▶ **TASK DIRECTIONS**
Scan the records for the string "above" and copy every line that holds it.
** SOURCE INFORMATION follows **
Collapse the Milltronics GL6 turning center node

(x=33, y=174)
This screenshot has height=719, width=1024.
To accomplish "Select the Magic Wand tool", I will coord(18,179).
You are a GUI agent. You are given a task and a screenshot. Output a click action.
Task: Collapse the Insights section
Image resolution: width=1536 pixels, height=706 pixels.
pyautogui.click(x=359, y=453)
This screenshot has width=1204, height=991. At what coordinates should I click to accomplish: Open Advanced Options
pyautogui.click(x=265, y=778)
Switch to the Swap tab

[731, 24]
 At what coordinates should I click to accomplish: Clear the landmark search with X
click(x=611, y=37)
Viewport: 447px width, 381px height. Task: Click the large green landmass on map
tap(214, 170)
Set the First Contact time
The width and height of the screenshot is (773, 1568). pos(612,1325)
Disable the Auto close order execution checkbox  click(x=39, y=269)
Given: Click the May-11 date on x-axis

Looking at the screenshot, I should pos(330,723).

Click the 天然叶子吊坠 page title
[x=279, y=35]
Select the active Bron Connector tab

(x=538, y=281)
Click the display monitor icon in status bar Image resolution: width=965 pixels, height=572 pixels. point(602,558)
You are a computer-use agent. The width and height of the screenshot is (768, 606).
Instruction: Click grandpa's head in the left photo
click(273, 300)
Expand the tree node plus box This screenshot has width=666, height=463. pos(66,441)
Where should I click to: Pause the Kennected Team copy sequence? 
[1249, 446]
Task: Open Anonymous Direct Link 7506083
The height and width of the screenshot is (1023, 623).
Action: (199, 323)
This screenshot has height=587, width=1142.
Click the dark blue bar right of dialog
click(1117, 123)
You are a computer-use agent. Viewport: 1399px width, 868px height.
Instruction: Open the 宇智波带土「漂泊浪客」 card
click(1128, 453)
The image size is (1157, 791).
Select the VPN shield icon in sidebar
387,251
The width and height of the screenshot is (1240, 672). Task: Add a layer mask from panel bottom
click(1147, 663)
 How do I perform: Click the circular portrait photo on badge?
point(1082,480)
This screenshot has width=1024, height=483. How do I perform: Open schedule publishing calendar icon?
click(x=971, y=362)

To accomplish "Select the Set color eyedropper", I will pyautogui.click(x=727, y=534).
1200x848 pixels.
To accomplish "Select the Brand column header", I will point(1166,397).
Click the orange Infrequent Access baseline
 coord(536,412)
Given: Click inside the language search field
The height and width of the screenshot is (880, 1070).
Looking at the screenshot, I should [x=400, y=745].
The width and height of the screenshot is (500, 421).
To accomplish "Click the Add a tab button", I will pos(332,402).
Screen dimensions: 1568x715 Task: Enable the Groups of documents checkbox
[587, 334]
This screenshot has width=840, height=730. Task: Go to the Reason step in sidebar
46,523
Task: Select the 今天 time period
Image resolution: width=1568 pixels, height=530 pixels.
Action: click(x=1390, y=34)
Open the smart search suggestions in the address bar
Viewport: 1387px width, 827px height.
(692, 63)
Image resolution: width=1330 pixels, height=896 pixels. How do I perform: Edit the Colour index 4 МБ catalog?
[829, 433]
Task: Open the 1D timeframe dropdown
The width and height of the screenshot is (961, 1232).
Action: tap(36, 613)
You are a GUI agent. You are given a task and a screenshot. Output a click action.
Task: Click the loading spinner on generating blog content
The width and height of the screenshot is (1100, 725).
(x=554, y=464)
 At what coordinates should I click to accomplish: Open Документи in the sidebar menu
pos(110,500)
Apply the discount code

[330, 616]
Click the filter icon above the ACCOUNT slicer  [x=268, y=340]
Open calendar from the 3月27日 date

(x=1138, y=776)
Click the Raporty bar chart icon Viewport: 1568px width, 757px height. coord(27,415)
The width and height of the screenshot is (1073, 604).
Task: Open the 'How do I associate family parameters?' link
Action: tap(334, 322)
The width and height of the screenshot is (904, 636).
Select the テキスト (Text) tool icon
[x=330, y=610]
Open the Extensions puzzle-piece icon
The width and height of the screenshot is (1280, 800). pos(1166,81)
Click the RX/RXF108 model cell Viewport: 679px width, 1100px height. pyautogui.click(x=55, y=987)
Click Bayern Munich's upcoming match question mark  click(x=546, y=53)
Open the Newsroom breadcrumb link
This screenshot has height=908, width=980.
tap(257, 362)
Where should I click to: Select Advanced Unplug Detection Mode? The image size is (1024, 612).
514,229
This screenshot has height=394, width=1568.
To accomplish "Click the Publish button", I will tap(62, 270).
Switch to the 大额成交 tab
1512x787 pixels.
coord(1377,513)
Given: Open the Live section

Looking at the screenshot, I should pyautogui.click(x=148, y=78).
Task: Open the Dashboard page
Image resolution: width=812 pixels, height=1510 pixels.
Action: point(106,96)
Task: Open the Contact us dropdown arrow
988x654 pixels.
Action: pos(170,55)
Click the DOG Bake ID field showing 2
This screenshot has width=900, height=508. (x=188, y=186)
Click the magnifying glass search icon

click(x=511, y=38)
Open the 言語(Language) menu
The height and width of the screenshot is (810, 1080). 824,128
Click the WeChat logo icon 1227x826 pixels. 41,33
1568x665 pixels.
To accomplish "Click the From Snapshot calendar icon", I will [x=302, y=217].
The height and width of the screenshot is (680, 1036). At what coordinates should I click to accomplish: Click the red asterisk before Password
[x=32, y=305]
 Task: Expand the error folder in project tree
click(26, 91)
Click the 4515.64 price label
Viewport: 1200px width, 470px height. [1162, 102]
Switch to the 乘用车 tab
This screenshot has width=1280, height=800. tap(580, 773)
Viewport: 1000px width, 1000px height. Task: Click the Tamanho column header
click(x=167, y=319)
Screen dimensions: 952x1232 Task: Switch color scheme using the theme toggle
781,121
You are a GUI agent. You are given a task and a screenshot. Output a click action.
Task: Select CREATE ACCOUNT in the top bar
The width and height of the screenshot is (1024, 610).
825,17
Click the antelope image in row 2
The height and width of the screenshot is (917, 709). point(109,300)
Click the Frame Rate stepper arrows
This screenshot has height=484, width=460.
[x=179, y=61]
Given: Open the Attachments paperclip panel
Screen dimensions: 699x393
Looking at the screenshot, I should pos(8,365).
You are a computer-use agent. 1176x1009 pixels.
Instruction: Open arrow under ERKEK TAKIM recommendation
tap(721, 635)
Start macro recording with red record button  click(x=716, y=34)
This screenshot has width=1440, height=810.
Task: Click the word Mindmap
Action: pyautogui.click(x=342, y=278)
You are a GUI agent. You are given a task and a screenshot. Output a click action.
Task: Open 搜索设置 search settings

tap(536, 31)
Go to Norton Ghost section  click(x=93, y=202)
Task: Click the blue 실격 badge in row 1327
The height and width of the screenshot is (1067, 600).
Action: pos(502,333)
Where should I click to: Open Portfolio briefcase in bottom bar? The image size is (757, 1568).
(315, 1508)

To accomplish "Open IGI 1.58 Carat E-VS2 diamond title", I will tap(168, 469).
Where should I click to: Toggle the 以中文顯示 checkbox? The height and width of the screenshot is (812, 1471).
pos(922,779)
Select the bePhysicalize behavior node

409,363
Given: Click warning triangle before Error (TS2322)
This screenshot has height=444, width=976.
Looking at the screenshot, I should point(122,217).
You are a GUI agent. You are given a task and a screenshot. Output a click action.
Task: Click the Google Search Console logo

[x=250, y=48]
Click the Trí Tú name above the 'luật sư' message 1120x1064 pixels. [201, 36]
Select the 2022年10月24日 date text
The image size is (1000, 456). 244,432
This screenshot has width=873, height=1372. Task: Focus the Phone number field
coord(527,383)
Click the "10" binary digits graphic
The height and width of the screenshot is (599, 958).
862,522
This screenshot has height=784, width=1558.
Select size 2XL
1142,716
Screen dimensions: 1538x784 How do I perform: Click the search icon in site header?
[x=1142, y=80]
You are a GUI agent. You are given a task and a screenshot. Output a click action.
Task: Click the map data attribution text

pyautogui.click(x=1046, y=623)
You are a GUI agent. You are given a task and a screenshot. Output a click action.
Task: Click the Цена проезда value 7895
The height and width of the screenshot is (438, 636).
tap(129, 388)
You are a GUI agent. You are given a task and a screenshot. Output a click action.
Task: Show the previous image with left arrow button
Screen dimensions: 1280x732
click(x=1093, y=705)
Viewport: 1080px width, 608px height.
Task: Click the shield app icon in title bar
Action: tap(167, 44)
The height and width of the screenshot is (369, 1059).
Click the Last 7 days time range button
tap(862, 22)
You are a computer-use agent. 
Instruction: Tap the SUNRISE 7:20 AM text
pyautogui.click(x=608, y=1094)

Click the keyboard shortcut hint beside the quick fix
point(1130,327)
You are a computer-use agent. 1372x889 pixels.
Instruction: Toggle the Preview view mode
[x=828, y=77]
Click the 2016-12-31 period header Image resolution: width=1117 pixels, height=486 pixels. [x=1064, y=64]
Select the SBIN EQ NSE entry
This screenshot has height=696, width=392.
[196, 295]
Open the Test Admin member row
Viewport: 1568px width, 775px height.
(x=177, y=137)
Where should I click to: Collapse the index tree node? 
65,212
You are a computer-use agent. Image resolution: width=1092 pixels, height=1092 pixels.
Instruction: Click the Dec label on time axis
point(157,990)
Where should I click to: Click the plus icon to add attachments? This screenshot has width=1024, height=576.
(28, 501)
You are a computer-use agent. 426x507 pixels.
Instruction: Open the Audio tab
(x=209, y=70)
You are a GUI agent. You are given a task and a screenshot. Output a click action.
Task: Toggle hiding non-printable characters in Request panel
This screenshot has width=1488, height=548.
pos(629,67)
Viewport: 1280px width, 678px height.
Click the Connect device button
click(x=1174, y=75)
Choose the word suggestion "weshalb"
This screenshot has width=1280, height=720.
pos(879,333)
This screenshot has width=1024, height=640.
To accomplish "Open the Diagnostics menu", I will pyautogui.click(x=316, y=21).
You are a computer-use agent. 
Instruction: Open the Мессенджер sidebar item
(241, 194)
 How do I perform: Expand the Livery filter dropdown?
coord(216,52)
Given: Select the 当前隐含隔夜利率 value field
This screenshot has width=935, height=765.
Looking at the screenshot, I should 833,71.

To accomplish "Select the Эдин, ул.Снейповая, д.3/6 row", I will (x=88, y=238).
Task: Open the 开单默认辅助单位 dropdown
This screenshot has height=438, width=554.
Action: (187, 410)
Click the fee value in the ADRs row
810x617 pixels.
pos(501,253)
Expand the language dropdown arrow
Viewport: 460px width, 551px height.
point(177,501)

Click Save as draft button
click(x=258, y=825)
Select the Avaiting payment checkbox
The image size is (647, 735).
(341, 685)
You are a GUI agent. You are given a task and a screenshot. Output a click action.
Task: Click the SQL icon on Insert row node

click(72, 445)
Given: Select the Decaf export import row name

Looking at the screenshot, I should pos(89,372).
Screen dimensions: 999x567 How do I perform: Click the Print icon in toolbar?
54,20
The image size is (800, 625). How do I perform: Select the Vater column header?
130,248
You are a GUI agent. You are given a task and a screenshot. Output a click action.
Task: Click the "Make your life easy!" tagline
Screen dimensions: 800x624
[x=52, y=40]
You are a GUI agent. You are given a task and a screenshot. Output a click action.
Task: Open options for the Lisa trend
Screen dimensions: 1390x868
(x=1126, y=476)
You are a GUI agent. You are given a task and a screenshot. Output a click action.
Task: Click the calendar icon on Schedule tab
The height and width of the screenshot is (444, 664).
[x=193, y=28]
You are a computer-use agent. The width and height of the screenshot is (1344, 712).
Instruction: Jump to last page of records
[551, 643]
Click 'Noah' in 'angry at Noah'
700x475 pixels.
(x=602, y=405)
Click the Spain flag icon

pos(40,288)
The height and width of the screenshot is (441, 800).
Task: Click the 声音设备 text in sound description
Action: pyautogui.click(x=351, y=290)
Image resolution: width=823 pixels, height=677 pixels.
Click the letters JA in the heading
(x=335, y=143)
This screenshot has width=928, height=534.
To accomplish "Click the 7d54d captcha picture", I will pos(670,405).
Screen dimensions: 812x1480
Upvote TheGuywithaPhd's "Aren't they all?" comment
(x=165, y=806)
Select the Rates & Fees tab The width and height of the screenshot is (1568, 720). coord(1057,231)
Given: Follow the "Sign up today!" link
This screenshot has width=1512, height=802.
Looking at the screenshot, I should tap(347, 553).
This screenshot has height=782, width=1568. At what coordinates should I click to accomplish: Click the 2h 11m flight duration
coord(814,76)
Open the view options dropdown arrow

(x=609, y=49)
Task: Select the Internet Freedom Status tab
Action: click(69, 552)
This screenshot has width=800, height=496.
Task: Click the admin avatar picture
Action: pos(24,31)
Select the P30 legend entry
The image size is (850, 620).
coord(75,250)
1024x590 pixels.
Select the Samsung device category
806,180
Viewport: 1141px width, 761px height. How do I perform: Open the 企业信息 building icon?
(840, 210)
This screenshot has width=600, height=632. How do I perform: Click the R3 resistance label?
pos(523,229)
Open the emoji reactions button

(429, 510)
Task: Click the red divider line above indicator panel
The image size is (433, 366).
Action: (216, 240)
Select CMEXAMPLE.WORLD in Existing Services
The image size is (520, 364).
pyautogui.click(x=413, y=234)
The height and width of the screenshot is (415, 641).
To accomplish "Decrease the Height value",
** End of SOURCE INFORMATION **
▶ **THE ANSWER**
Click the filter icon above the ACCOUNT slicer  [x=268, y=340]
Click the Trí Tú name above the 'luật sư' message 1120x1064 pixels. [201, 36]
Task: Click the red divider line above indicator panel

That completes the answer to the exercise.